To make void a prior assignment, Stanford could not have “notice” of the prior assignment and must have provided “valuable consideration” for the assignment. But Stanford did have notice of the prior assignment–so the court found. And at any rate, Stanford argued that the inventor had to assign–by law–and so the assignment obtained by Stanford did not involve paying “a valuable consideration” to the inventor.
As for priority–who assigned first–Stanford would have had to require the post-doc to assign future inventions in the area of the company’s work and arising from access to company information before the post-doc agreed to the company’s terms. But as soon as Stanford approved (accepted, did not contest, was indifferent to) the company’s conditions for the post-doc to work for months at the company and gain access to the company’s technology, how could Stanford also claim that its prior requirement still was effective? Stanford would have approved an exception to its own requirement to assign when it approved the post-doc’s deal with the company. To do otherwise would be equivalent to intending to steal the company’s future inventions. This is just the bad behavior that companies guard against by requiring visitors to agree to assign their inventions made that arise from their access to the company’s technology and resources.
But Stanford had no claim to priority with its own statement of assignment obligations because the invention that was made by the post-doc was out of scope for the university’s requirement to assign. So there was no first promise to assign that was later trumped by a present assignment. There was no obligation under Stanford’s patent policy to assign the invention in question, ever. The first valid obligation to assign was the one that the post-doc made to the company, with Stanford’s blessing. That the invention as reported was attributed to a federally funded project at Stanford does not change the post-doc’s valid obligation to assign to the company.
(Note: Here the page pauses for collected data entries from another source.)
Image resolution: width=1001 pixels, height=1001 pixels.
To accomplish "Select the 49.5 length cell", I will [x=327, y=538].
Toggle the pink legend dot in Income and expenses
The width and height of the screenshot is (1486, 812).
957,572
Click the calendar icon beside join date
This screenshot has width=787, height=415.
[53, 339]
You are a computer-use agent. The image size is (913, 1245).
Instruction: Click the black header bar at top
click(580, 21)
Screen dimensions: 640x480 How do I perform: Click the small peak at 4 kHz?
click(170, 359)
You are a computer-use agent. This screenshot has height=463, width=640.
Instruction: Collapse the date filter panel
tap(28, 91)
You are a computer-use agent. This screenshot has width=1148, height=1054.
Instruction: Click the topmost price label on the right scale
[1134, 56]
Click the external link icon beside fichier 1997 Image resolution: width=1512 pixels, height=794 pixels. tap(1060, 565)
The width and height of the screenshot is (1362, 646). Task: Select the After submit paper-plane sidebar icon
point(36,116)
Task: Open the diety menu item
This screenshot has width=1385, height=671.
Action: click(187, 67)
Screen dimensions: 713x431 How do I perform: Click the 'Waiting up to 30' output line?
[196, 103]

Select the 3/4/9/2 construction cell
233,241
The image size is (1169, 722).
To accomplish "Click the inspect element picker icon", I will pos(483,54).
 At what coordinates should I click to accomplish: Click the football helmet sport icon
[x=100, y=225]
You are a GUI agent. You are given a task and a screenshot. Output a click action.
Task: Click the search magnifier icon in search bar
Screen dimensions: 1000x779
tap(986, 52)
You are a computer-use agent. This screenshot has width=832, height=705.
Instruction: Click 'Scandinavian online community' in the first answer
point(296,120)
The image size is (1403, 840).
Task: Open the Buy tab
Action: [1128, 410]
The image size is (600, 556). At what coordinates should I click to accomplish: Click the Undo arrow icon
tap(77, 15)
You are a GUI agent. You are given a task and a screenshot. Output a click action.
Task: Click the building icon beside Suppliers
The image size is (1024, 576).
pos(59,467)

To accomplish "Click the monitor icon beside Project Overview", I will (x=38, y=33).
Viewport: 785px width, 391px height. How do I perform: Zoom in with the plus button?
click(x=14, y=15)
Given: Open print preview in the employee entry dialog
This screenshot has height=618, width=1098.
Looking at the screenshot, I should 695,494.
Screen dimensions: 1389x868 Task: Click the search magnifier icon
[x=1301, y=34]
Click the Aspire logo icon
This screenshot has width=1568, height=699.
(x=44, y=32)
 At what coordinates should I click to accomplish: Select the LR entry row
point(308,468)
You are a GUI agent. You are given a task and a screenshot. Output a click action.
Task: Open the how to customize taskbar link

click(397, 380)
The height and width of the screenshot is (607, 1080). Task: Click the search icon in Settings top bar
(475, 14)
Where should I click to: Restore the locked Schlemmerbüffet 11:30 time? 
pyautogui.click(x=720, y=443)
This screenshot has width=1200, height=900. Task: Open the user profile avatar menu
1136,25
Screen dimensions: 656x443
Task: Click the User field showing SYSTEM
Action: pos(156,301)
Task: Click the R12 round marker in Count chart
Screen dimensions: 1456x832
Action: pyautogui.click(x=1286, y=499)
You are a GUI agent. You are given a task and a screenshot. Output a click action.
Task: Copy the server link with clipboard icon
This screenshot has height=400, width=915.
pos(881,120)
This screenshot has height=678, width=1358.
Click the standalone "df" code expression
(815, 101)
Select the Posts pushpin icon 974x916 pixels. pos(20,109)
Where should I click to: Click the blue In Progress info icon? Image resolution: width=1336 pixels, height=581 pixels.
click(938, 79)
That’s what the Supreme Court ruled. Bayh-Dole does not affect the ownership of inventions made with federal support until a party to the federal funding agreement owns the invention. Then the standard patent rights clause requirements kick in. Thus, there was no way for the post-doc to “void” Stanford’s rights in inventions made with federal support. Nor could Bayh-Dole be construed to require Stanford to own inventions made with federal support.
But university patent administrators took the Stanford v Roche case to claim that to comply with federal law, they had to require not merely a promise to assign inventions but a present assignment of future inventions–none of which has anything to do with the question posed by Stanford v Roche. A university complies with the standard patent rights clause by requiring the (f)(2) written agreement, designating personnel responsible for patent matters, educating employees with regard to the importance of timely disclosure of inventions, and reporting inventions to the government when these inventions are reported to the university.